Work item: Nothing but the lines from the one with "Click the user avatar above the 1ms bar" through the end of the data should be set down, each exactly as written, and no picture should be included.

Data supplied:

= = = = = = =

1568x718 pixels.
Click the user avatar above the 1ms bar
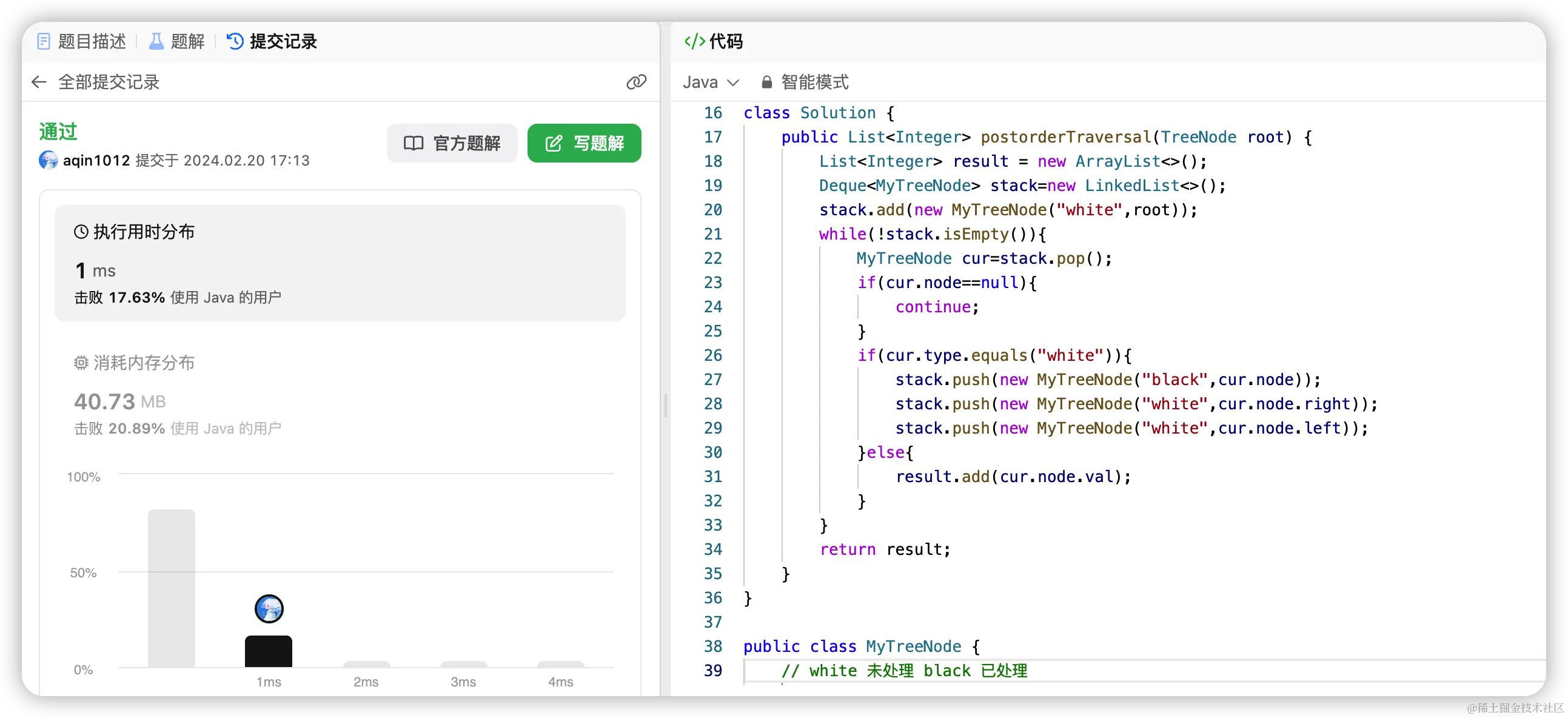pos(269,608)
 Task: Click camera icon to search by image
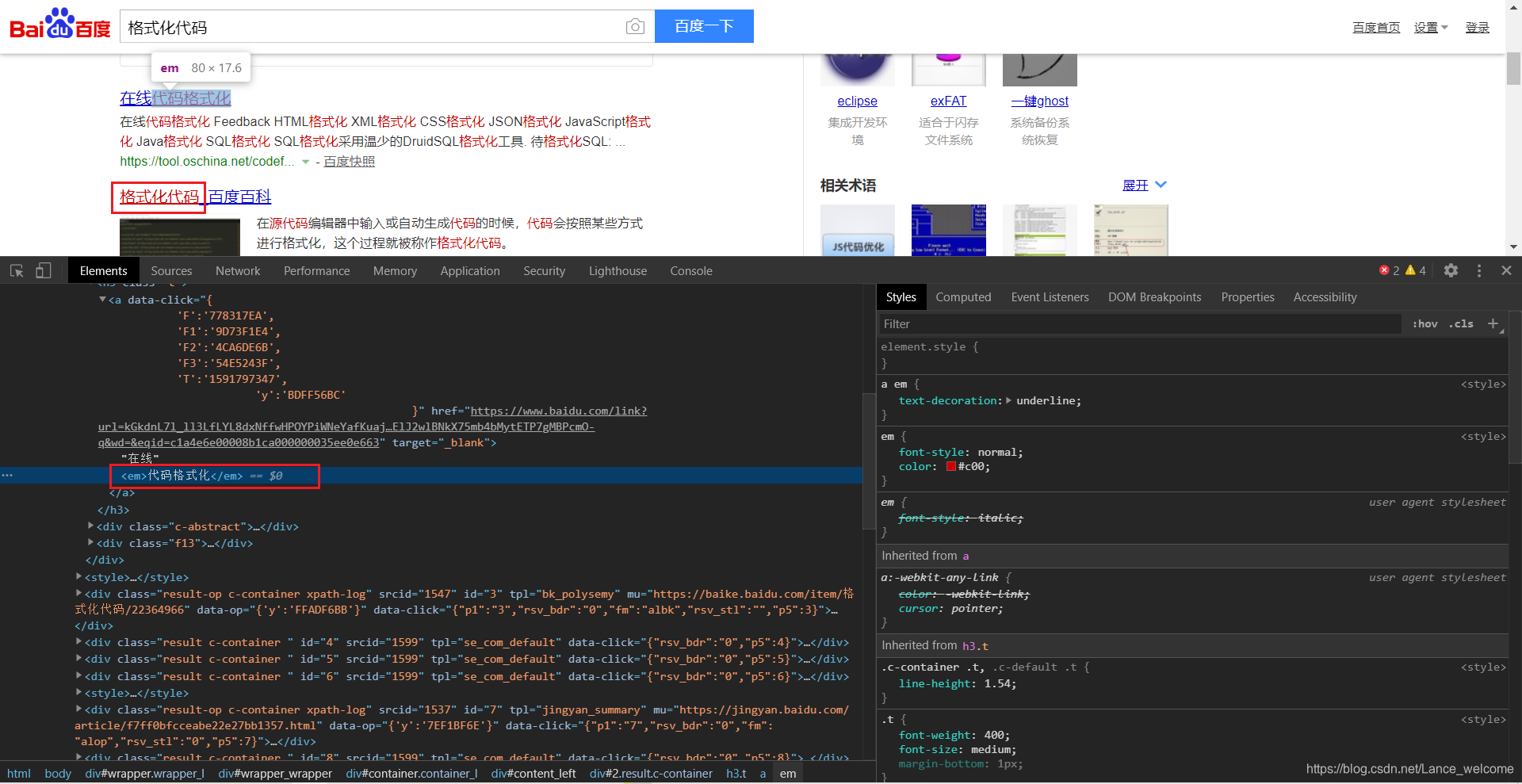click(635, 26)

= = = = = = =

Task output:
Click the user avatar above the 1ms bar
pos(269,608)
 Task: Click camera icon to search by image
click(635, 26)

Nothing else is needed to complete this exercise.